The opportunity is open to Home, EU and International applicants, who meet the required University of Strathclyde eligibility criteria. In particular the applicant must not have been awarded a previous Doctoral Degree.
In addition to the above, the applicant will hold, or in the process of obtaining, an integrated Master’s degree or equivalent in Mechanical Engineering, Chemical Engineering, Materials Science, Materials Engineering, Metallurgy, Aeronautical or Aerospace Engineering, Physics, or another discipline related to the proposed research projects.
Experience with OpenFoam or Ansys Fluent will be appreciated (but it is not strictly required).
With this project, we propose an investigation into a variety of dynamics and effects produced by the interaction of a droplet or a group of droplets with a solid or liquid surface.
Such phenomena are encountered in several physical circumstances [1,2]. Related technological applications abound in the fields of thermal, mechanical and chemical engineering. Significant examples include (but are not limited to) coating processes, galvanization of steel, welding processes, ink-jet printing, 3D printers and a variety of industrial fluid mixing and separation systems. Additional relevance can be found in recent nanotechnologies for which droplet self-assembly is being used as one of the main methods for construction of heterogeneous systems consisting of multiple component types.
The project will concentrate on “new” mechanisms discovered recently in the framework of “microgravity” research (carried out in space, e.g., on the International Space Station, or on Earth using “small-scale” devices). Many of these mechanisms have important implications or effects in terrestrial (“everyday”) conditions. Different situations will be considered, these including: droplet gravitational “splashing”, droplet non-coalescing temporarily (e.g., droplets bouncing upon collision with a larger pool of liquid and/or sitting momentarily on its liquid-air interface) or non-coalescing permanently (due to the formation of a layer or film of immiscible liquid or gas which allows the droplet to “float” over the underlying surface as it was in the absence of gravity).
The elaboration of relevant strategies to “control” the interaction of the droplets with the underlying surface will be also a relevant part of the project. Two variants, in particular, will be attempted, one being based on the application of temperature gradients and the other on the application of high-frequency vibrations in isothermal conditions. Both strategies will be implemented to promote the formation of the aforementioned layer of immiscible fluid, which can alter splashing phenomena, retard coalescence or prevent it in a temporary or permanent way (leading to droplet levitation).

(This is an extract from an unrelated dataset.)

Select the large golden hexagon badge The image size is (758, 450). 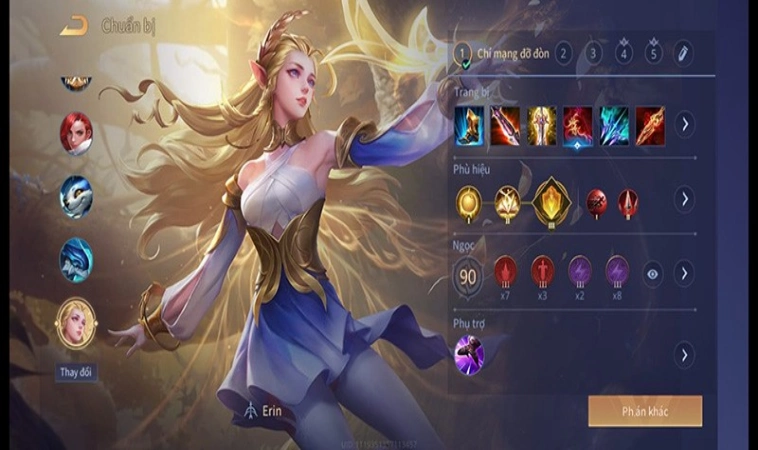pos(551,200)
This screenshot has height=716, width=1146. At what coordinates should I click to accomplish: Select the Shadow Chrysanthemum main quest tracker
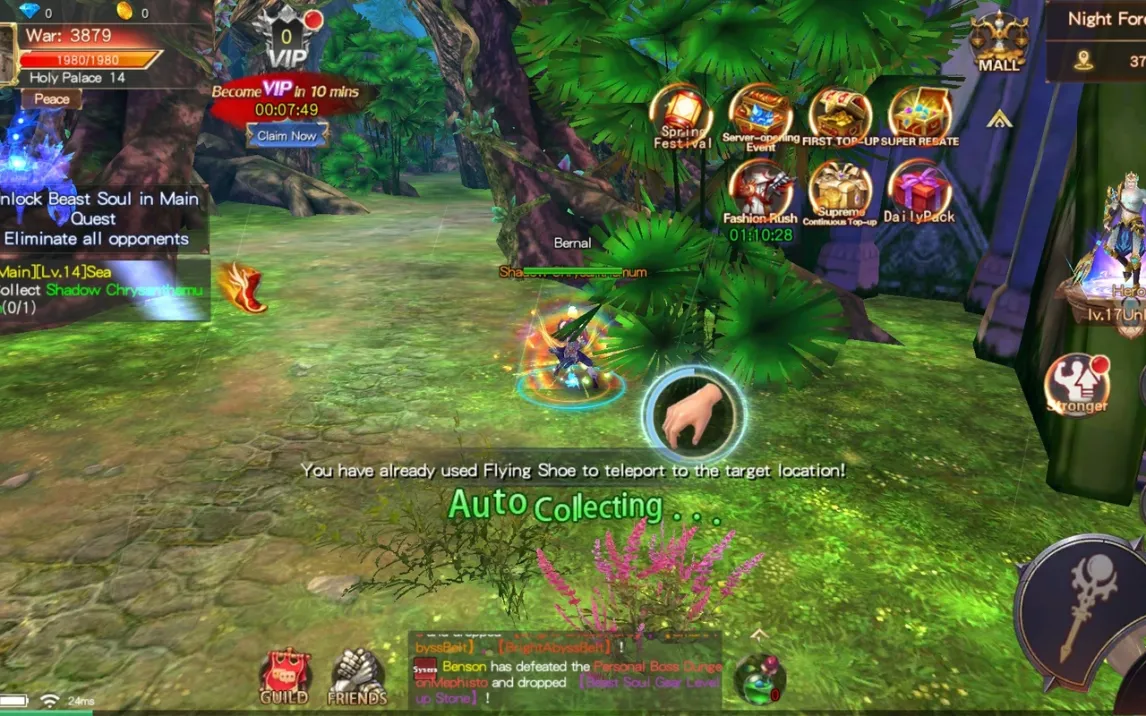pos(102,289)
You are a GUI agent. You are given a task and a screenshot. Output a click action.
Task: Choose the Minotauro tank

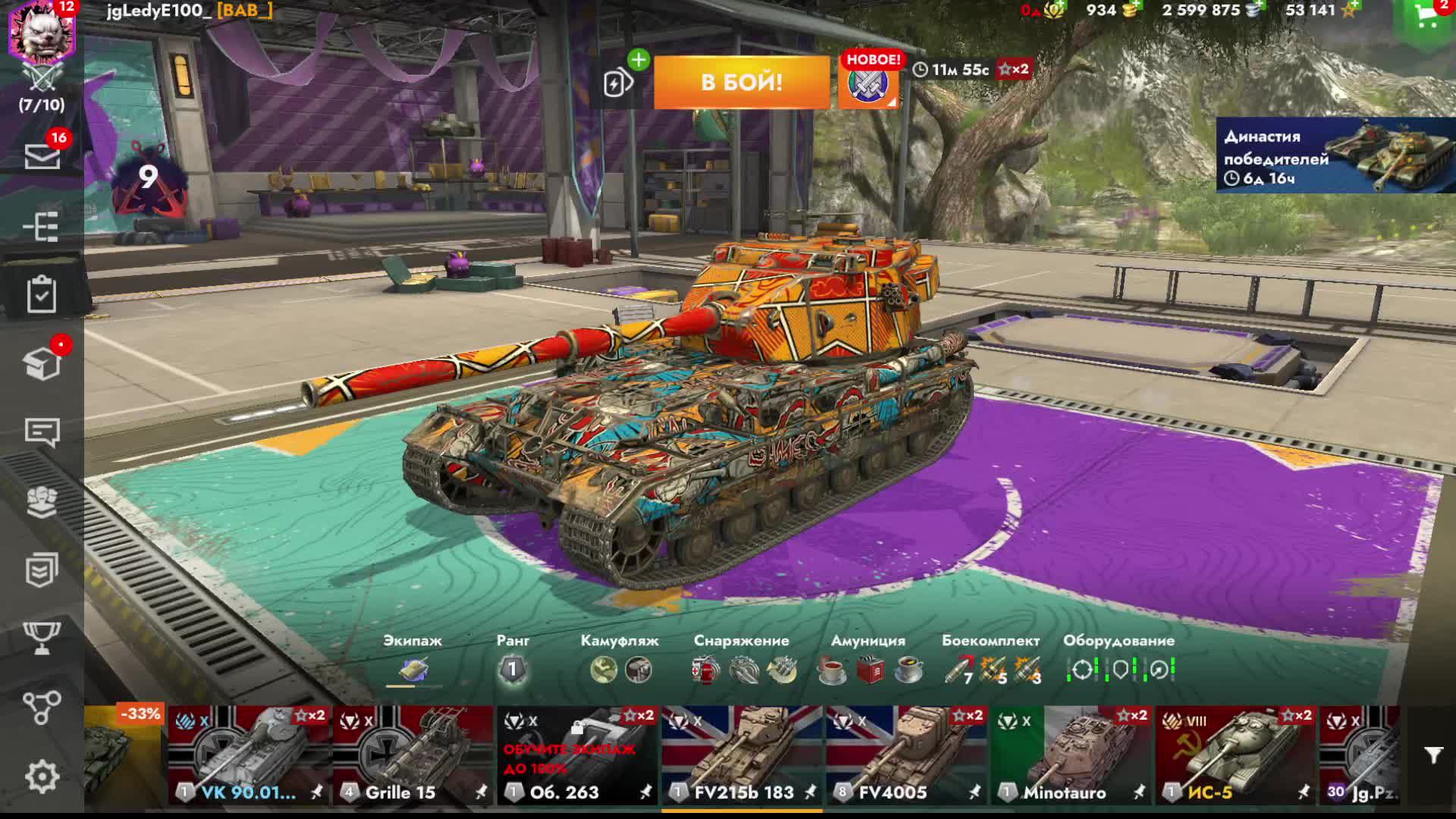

Different static or dynamic configurations will be examined: hanging droplets in quasi static conditions, free falling droplets with various levels of collisional kinetic energy, a range of different fluids (including Newtonian and complex fluids), different heating conditions, different kinds of imposed vibrations (in terms of amplitude, frequency and direction) and possible combinations of all these variants. For the case of droplets interacting with solid surfaces the use of hydrophobic materials will be also addressed.
The research will involve the application of both numerical and experimental techniques (50%+50%). For the experiments, in particular, the student will take advantage of the recently developed microscale facility, available at the James Weir Fluid Labs, by which it is possible to create hanging or sitting droplets in well-controlled thermal conditions. The student will also be trained to use laser-based and optical techniques for flow visualization. From a numerical-simulation standpoint, the student will be trained to use OpenFoam and other numerical codes available at the Department of Mechanical and Aerospace Engineering.
 M. Lappa (2004),"Fluids, Materials and Microgravity: Numerical Techniques and Insights into the Physics", 538 pages, Elsevier Science (2004, Oxford, England) R. Savino, D. Paterna, M. Lappa, (2003) “Marangoni flotation of liquid droplets”, J. Fluid Mech., 479: 307-326.